TASK TO COMPLETE —
Starting at the top of the records below and ending with the line that contains "The height and", print each line exactly as written, skipping the pictures.

[Stored data entries]

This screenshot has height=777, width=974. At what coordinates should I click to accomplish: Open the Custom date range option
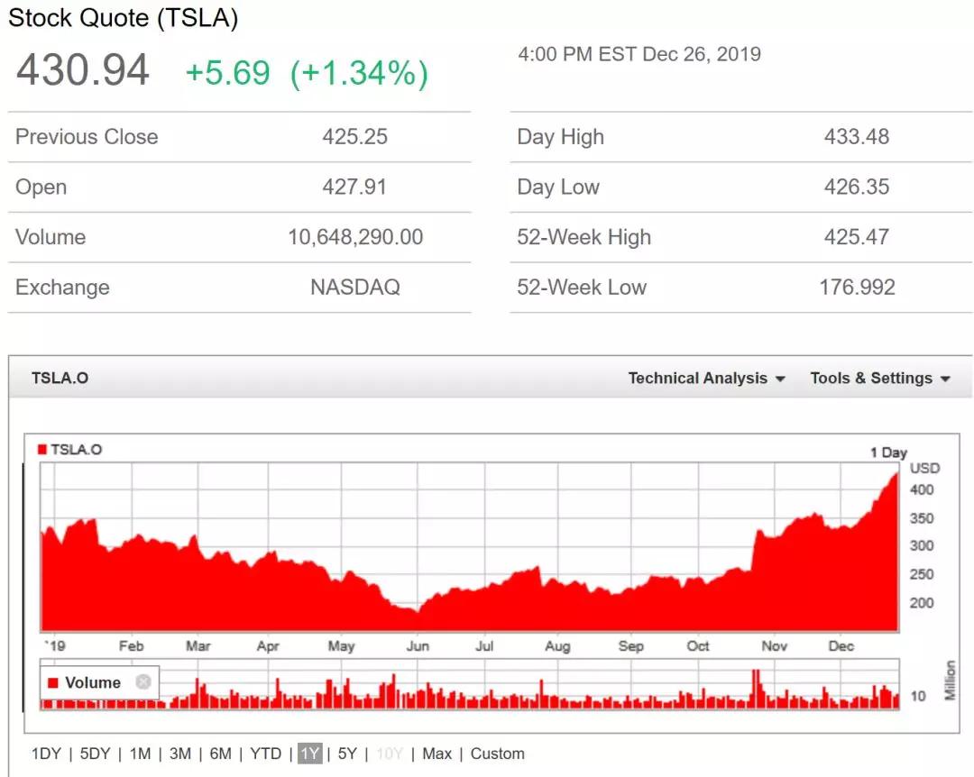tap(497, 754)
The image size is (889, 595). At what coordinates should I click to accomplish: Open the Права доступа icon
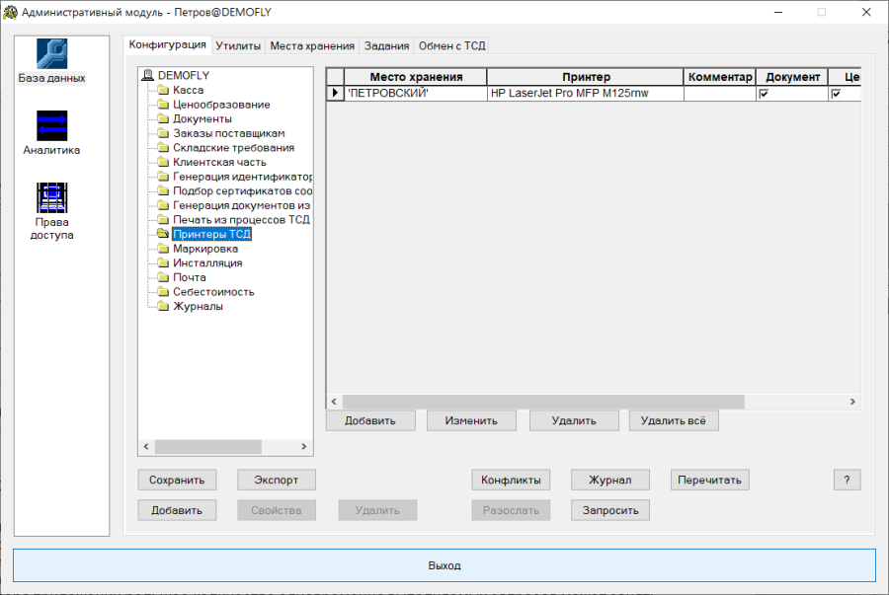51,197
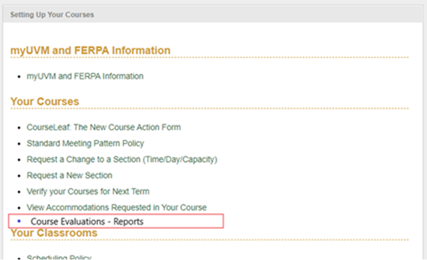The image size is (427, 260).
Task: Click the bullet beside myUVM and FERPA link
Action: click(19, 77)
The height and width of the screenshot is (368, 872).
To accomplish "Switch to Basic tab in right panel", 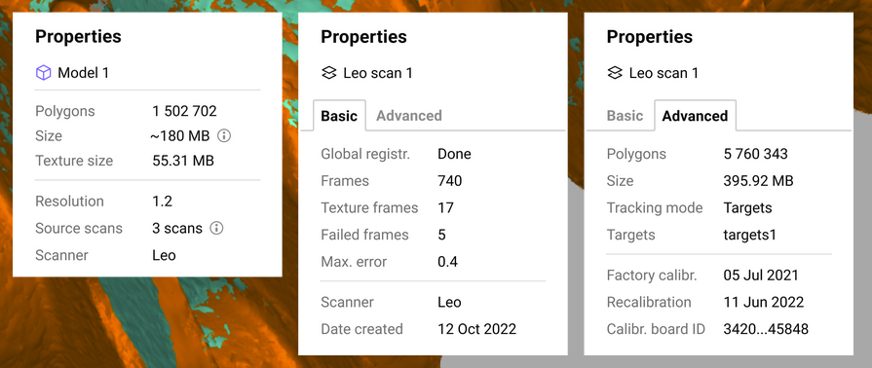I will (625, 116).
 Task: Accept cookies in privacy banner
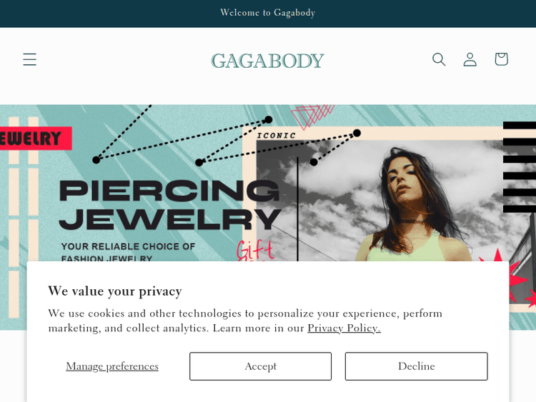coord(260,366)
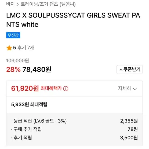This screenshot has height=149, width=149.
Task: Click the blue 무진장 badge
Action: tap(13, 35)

RESPONSE TO THIS EXERCISE —
This screenshot has height=777, width=974. At what coordinates should I click to accomplish: Open the Custom date range option
tap(497, 754)
The image size is (889, 595). At what coordinates should I click to accomplish: Open the Права доступа icon
51,197
The image size is (427, 260).
Task: Click the bullet beside myUVM and FERPA link
Action: click(19, 77)
The height and width of the screenshot is (368, 872).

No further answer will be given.